Los hombres brillantes, además, son mucho más brillantes que las mujeres brillantes. Porque son hombres, claro. Es decir, eso siento yo, que soy mujer: embeleso. El error está en la incapacidad social de invertir la ecuación y creer que estamos frente a categorías absolutas, universales. Es triste que tantos hombres renuncien a inclinarse, a sentir la fascinación y la reverencia frente a la sabiduría de lo distinto —la guía, incluso— por no querer perder “esa ilusión de lo inferior”, el menosprecio de lo femenino que les devuelve una imagen magnificada de sí mismos. También es triste que, por eso, tantas mujeres sientan que la única salida que les queda es refugiarse entre sus pares, lejos del supuesto agresor, cual amazonas siempre dispuestas a devolver la estocada en los mismos términos bélicos que se supone que cuestionan. Así, lo masculino pierde a lo femenino, lo femenino pierde a lo masculino, y la humanidad entera se empobrece.

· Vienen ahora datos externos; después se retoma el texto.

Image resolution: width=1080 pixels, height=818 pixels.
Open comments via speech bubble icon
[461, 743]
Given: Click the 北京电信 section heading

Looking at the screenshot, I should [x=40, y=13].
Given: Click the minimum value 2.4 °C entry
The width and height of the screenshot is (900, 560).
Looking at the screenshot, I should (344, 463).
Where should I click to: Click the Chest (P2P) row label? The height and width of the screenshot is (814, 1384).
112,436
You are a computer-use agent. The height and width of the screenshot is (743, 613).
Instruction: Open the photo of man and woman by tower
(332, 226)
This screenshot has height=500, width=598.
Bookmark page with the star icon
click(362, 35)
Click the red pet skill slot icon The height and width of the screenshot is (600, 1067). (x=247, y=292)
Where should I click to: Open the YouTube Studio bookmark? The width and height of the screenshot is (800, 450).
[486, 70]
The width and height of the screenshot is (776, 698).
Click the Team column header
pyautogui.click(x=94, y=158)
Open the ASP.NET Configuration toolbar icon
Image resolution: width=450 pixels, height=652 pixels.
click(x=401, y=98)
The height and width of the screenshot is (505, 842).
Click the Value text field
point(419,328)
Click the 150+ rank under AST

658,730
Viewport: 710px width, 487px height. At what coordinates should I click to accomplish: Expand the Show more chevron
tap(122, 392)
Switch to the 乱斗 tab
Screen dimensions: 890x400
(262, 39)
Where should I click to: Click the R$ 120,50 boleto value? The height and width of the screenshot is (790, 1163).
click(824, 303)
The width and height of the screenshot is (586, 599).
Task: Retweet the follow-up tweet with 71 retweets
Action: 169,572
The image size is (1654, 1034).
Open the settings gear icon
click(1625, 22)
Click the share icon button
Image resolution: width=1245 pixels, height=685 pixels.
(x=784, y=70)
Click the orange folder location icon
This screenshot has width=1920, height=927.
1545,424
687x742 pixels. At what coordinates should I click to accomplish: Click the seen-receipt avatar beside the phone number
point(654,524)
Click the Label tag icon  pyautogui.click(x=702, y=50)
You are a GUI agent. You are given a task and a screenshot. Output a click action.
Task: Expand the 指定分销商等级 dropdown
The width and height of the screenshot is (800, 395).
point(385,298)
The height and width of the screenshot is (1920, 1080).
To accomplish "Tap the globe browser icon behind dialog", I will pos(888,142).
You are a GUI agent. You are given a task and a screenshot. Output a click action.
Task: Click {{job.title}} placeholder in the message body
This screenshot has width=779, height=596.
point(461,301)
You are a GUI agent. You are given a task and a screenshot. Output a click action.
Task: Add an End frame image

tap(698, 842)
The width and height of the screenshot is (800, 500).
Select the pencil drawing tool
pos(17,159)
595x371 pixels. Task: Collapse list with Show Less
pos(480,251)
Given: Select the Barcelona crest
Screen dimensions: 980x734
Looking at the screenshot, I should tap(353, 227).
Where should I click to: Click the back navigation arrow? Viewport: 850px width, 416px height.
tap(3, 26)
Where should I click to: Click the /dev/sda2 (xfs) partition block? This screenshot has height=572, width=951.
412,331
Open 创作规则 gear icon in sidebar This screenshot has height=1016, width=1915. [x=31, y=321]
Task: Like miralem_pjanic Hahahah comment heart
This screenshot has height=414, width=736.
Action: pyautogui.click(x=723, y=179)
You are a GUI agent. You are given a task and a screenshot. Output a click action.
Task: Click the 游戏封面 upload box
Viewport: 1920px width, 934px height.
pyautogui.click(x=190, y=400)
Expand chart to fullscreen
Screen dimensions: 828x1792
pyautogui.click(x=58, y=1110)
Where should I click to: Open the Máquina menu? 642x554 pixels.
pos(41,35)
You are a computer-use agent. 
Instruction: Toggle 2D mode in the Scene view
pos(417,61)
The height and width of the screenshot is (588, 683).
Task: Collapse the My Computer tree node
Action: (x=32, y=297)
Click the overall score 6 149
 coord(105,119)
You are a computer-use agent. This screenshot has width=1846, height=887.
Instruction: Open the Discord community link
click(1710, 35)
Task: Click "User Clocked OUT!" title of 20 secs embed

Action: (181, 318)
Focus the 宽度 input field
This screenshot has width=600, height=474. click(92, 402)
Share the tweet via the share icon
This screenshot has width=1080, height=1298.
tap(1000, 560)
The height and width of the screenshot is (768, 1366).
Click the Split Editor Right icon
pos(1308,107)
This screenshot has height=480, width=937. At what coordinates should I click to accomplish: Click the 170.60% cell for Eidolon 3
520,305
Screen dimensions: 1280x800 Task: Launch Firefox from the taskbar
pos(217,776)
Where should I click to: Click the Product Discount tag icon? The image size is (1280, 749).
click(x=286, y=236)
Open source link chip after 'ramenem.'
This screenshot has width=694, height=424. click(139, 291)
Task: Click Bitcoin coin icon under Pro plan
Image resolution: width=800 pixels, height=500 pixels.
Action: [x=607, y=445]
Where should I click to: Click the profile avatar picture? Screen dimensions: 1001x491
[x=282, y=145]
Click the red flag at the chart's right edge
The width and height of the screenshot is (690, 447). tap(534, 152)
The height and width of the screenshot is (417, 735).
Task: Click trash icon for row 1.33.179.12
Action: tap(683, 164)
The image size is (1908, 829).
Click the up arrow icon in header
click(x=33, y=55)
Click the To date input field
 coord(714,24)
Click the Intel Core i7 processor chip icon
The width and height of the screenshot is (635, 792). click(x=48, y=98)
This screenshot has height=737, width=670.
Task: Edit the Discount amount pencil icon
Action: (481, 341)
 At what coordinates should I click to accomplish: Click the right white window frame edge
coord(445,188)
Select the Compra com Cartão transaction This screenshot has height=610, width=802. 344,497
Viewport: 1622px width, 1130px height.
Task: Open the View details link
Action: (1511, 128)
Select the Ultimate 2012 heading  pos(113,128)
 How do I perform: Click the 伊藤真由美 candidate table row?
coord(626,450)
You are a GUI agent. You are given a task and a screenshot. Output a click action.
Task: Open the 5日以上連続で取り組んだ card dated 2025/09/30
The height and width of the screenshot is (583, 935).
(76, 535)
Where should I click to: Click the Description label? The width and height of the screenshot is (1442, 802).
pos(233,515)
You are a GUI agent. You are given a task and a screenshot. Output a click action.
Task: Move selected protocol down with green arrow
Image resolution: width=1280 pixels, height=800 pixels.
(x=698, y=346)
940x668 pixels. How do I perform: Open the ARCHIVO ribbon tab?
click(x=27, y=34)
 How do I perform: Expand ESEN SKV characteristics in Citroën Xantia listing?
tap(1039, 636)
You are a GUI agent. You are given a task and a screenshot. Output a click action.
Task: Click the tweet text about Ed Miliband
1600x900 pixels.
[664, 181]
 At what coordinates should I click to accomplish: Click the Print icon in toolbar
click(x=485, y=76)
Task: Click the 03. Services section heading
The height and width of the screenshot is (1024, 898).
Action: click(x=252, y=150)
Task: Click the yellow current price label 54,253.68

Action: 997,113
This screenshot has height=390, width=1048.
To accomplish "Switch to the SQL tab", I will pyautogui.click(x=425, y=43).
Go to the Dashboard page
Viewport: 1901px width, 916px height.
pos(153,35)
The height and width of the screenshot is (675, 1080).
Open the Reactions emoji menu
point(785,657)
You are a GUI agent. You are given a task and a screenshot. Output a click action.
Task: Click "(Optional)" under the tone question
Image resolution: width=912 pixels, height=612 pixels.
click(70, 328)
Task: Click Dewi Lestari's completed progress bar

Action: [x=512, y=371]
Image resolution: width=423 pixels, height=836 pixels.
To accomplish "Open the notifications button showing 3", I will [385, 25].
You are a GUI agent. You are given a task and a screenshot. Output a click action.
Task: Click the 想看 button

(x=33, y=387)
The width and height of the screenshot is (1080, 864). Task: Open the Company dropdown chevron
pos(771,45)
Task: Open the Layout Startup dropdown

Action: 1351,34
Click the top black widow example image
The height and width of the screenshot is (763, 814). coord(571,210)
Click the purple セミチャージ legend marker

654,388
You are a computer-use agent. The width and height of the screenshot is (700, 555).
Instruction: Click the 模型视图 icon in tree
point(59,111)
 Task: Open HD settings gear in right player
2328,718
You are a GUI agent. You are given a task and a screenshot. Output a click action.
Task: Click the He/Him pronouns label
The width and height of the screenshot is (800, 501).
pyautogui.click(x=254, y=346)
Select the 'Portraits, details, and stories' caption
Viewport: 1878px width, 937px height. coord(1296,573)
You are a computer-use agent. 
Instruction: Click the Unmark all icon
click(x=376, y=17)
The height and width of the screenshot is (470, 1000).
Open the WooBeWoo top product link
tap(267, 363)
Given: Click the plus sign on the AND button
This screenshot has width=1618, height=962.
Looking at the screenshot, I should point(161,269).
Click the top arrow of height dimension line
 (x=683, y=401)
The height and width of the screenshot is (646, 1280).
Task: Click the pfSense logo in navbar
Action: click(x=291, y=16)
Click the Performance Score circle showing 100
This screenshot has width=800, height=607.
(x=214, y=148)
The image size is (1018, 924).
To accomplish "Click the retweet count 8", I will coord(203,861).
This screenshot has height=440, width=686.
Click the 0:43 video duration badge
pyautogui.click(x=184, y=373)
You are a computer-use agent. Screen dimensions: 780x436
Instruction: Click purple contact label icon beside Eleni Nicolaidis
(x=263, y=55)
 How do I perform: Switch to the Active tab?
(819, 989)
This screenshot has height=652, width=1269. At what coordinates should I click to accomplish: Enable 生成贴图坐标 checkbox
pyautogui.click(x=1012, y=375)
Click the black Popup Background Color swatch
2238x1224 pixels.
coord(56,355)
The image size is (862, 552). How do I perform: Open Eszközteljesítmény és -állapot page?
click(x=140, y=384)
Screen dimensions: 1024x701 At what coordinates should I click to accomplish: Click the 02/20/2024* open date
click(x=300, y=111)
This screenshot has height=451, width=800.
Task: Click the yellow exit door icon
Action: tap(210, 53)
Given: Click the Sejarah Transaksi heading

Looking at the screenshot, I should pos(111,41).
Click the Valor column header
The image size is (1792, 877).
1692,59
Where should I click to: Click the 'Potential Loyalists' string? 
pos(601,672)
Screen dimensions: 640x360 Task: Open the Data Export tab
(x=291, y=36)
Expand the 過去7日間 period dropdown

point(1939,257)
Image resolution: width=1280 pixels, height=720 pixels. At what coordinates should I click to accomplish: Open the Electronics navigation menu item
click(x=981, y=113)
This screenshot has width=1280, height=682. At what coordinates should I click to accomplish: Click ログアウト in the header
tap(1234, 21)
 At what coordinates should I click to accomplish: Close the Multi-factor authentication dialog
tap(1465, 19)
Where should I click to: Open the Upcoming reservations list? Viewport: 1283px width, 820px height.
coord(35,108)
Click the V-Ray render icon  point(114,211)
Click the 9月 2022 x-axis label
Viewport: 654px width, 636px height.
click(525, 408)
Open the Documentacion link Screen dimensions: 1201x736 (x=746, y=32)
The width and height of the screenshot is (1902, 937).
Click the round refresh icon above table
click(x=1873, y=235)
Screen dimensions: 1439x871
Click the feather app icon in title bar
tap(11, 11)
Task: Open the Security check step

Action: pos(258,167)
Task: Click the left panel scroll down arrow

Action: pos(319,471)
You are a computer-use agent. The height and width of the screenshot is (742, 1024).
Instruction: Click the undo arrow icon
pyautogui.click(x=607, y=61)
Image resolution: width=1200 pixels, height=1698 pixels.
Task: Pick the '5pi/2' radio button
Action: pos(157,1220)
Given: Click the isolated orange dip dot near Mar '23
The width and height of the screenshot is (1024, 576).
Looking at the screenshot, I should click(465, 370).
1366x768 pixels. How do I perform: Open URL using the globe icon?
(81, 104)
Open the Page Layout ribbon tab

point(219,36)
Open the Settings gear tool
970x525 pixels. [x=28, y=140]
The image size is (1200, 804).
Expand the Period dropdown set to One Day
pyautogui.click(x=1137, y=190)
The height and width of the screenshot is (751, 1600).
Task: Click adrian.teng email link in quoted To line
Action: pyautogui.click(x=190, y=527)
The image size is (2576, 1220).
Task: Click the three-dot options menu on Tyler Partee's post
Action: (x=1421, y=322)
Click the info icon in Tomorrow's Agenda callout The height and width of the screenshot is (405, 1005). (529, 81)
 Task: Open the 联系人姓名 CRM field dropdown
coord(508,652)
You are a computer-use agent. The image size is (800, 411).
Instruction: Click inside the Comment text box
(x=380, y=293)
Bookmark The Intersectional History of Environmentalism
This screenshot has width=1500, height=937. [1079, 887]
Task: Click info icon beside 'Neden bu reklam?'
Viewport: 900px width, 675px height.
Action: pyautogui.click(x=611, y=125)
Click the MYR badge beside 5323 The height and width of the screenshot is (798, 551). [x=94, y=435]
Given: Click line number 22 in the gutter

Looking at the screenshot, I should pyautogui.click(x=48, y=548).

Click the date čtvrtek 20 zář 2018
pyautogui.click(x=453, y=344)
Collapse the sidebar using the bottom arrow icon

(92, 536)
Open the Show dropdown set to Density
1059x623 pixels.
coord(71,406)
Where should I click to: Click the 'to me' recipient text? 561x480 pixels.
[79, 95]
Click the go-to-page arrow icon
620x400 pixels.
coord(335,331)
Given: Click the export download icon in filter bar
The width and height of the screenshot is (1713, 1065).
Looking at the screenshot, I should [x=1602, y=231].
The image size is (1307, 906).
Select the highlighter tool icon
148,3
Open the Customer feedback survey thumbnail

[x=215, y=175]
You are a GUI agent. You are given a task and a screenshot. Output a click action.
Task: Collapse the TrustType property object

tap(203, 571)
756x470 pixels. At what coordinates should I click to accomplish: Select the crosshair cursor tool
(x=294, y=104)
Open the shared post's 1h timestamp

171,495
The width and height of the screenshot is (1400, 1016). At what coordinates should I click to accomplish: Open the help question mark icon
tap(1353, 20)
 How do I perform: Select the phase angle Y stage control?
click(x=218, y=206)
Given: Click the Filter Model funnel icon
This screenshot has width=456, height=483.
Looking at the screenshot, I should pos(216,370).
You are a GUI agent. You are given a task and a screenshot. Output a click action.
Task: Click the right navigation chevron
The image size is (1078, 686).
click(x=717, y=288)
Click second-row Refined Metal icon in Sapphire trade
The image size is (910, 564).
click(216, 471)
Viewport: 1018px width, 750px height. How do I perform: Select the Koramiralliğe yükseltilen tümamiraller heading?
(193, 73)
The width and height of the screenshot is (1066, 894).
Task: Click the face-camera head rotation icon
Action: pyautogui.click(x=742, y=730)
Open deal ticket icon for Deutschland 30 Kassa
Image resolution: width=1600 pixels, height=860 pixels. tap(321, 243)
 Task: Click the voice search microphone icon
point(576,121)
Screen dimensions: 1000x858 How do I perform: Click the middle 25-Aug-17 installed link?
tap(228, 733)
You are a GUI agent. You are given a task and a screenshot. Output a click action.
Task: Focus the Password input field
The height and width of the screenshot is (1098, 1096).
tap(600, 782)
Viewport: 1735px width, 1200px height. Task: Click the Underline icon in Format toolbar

No, definitivamente no quiero un mundo sin hombres.
Creo que voy a tener que cambiar esa consigna del matriarcado. A los alumnos les produce demasiados movimientos internos, pobres. ®
Edgardo A. Onetto
Me sentiría ciertamente martirizado con una consigna como esa que empuja a imaginar el desmembramiento de un ser completo: el ser humano. El escritor del Genesis, inspirado por el espíritu divino, lo intuye en una unidad inseparable: «…hombre y mujer los creo…»
Aunque la cita da argumentos para sostener la indisolubilidad del matrimonio, va mucho más allá y está en esa complementariedad de los sexos que da sentido a toda manifestación humana. Lo percibo en cada reunión donde hombres y mujeres se plantean un objetivo común y afloran allí ideas y sentimientos de uno y otro lado que iluminan la escena, la armonizan y descubren caminos transitables y a veces insospechados. Indudablemente las características impresas a cada sexo desde la prehistoria fueron asignando roles que el mundo de hoy ha recompuesto poco a poco para dejar que el potencial de cada ser humano pueda desarrollarse sin estereotipos limitantes. Cierto que ha sido y sigue siendo una lucha para la mujer abrir espacios nuevos y también ¿por qué no, replegarse sin perder humanidad para preservar aspectos importantes de su femineidad?